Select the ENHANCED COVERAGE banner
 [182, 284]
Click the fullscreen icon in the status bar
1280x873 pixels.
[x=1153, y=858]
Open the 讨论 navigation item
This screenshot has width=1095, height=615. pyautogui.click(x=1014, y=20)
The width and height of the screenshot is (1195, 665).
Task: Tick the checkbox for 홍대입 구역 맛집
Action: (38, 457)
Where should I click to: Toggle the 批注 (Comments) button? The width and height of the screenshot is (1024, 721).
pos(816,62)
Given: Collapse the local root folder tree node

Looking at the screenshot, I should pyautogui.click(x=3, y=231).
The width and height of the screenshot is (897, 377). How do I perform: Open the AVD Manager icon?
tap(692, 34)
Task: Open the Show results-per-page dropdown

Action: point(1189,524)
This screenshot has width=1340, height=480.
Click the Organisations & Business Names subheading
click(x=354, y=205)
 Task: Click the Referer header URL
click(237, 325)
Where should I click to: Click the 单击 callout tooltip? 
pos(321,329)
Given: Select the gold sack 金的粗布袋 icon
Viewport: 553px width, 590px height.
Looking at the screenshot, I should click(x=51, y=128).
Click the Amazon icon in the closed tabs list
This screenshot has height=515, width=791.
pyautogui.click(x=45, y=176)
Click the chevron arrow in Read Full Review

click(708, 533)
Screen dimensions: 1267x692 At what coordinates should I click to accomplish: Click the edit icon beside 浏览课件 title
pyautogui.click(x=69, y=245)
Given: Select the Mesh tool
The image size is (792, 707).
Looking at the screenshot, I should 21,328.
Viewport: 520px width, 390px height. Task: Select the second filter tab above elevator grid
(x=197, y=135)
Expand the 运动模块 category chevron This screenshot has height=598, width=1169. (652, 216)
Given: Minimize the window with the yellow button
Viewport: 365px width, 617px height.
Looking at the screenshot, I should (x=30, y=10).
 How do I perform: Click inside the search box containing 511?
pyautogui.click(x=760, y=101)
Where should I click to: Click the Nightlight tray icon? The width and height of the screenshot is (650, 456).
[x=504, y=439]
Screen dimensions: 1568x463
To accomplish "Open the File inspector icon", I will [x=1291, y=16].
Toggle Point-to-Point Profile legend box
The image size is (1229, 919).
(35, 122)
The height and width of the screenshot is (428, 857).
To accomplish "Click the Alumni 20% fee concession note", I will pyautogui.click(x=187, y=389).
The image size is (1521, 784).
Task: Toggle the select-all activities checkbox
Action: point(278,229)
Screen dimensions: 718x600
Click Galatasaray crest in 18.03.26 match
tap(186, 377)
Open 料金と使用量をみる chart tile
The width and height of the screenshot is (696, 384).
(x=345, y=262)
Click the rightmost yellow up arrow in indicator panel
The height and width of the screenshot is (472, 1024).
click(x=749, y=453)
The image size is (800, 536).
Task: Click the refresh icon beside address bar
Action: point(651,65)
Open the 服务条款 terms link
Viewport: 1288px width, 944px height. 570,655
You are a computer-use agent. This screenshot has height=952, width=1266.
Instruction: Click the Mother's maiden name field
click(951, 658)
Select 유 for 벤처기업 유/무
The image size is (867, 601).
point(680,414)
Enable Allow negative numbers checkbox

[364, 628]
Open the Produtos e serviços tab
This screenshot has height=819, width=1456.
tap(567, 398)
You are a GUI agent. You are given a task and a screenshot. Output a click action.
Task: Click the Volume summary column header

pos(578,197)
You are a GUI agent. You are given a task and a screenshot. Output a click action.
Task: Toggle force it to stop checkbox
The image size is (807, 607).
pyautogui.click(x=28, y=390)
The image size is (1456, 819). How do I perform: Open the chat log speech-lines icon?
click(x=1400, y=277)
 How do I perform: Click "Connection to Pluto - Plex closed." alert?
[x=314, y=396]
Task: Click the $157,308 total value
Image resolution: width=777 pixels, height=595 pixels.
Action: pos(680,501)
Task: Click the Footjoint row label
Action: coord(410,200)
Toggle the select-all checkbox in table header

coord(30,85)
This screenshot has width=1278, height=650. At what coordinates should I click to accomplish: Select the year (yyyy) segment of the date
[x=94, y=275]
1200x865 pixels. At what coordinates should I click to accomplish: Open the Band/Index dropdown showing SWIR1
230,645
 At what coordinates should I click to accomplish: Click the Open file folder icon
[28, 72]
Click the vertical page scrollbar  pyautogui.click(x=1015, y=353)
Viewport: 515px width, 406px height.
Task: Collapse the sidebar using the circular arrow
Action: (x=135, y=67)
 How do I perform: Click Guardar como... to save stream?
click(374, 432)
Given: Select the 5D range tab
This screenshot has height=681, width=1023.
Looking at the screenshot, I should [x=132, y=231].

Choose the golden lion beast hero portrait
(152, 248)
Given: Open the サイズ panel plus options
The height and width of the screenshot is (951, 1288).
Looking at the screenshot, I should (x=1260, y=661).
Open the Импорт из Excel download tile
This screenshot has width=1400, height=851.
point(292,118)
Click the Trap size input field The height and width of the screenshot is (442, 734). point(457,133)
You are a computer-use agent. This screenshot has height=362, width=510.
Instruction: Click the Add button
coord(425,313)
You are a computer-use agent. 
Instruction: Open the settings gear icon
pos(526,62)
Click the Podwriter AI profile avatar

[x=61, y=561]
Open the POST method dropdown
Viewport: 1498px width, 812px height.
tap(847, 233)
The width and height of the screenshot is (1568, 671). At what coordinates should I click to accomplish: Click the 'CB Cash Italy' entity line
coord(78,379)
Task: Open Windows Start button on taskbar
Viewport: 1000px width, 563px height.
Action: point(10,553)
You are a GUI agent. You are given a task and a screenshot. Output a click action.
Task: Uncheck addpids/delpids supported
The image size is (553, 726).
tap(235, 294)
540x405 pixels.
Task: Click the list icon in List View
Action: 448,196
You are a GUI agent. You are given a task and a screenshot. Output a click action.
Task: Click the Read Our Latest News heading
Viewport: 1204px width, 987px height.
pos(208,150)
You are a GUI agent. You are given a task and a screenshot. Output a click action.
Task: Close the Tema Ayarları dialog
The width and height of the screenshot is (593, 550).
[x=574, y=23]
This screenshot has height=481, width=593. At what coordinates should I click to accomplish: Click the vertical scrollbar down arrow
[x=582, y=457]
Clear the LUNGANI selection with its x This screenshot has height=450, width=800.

————————

__YOUR ASSIGNMENT__:
If a line of the listing above holds the string "yellow", copy it.

__ANSWER TO THE EXERCISE__:
Given: Minimize the window with the yellow button
Click the rightmost yellow up arrow in indicator panel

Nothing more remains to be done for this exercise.